I nuovi accumuli di neve ventata sono per lo più piccoli ma instabili.

tutto il giorno vale pericolo valanghe debole, dunque grado uno.

tutto il giorno, al di sopra di 2200 metri, troviamo un problema di lastroni da vento. Soprattutto nelle esposizioni partendo da Ovest passando Nord e Sud-Est.

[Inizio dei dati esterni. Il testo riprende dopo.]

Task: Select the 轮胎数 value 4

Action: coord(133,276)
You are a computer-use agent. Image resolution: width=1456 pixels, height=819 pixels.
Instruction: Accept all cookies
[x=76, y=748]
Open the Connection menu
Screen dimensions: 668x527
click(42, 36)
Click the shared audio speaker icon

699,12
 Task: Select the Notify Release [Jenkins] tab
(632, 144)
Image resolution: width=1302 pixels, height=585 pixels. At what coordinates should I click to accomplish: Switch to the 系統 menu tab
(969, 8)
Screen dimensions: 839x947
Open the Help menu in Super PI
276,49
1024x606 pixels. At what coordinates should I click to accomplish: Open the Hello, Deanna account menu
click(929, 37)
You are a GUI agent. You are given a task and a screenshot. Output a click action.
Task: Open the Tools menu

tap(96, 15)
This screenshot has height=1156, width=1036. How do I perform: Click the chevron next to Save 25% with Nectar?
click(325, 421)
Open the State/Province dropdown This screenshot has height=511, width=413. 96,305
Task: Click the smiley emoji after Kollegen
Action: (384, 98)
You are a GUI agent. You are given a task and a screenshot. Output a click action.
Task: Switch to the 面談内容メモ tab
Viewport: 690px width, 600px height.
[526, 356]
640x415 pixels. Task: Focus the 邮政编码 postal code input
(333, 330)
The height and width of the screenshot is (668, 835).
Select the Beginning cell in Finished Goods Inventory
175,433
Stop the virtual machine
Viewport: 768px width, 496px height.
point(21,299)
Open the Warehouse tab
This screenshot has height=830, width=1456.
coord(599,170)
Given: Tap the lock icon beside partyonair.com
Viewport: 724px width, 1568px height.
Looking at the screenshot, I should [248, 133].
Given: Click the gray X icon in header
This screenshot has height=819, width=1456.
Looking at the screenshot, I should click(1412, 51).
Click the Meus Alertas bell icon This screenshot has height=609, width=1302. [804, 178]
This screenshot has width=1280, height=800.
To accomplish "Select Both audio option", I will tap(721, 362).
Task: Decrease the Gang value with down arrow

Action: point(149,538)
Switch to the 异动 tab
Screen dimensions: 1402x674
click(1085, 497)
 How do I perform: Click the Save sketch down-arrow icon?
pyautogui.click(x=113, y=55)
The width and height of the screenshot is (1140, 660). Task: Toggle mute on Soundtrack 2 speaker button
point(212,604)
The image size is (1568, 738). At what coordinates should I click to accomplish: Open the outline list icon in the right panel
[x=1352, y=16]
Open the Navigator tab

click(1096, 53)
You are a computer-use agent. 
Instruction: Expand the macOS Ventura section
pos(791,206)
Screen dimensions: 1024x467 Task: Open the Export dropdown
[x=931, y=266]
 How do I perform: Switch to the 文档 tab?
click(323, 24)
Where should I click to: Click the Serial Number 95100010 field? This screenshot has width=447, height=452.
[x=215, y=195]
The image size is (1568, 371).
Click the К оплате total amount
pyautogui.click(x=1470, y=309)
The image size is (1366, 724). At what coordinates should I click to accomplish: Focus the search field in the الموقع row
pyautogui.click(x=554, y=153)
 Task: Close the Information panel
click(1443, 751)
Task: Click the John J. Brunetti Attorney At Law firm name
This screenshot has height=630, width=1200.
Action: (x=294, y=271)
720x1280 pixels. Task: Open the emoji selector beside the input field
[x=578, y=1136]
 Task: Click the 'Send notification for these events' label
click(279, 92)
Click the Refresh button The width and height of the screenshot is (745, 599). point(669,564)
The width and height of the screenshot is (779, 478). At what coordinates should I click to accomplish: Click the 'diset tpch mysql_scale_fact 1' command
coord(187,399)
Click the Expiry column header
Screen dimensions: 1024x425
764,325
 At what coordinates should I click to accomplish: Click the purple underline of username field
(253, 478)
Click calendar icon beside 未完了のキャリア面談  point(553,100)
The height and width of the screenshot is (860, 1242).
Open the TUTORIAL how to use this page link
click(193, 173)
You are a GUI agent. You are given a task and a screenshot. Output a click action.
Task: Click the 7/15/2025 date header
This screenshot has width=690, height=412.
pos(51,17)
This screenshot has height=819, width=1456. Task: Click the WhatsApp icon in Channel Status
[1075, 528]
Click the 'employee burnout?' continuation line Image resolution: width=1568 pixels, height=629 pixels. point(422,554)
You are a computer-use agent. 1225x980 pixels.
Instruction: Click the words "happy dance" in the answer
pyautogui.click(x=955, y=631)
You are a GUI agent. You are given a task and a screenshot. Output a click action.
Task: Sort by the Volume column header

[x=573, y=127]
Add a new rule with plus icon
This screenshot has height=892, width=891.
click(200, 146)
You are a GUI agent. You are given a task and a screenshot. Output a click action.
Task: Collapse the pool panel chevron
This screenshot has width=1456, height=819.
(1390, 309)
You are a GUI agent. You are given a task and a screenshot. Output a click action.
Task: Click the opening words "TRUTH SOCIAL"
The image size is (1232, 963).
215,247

Gli accumuli di neve ventata di più recente formazione possono facilmente subire un distacco in seguito al passaggio di un singolo appassionato di sport invernali soprattutto sui pendii molto ripidi ombreggiati al di sopra dei 2200 m circa. Attenzione nelle conche, nei canaloni e dietro ai cambi di pendenza. Le valanghe sono per lo più solo di piccole dimensioni. Oltre al pericolo di seppellimento, occorre fare attenzione soprattutto al pericolo di trascinamento e caduta.

E ora il manto nevoso:

Il vento a tratti tempestoso causerà il trasporto della neve. Gli accumuli di neve ventata poggiano su strati potenzialmente critici in quota. La neve vecchia ha subito un metamorfismo costruttivo. Il manto nevoso è estremamente variabile a distanza di pochi metri a livello generale. È presente poca neve a tutte le altitudini.

Abbiamo i seguenti situazioni tipo: st.6: neve a debole coesione e vento, st.5: neve dopo un lungo periodo di freddo.

La tendenza per martedì 13 gennaio 2026 indica un pericolo di valanghe stabile.

Buona giornata e non dimentichi di essere prudente!